## Instructions for the task
Set out each line from the following listing that includes the word "screenshot".

## Data excerpts

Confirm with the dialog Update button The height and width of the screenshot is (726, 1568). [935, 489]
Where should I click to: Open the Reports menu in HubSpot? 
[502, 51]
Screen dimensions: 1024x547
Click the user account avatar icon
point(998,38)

==

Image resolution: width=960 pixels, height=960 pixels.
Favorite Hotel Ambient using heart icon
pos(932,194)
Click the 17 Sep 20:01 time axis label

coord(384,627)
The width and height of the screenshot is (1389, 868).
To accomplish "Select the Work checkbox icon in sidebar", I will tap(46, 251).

## Written reply
Confirm with the dialog Update button The height and width of the screenshot is (726, 1568). [935, 489]
The width and height of the screenshot is (1389, 868).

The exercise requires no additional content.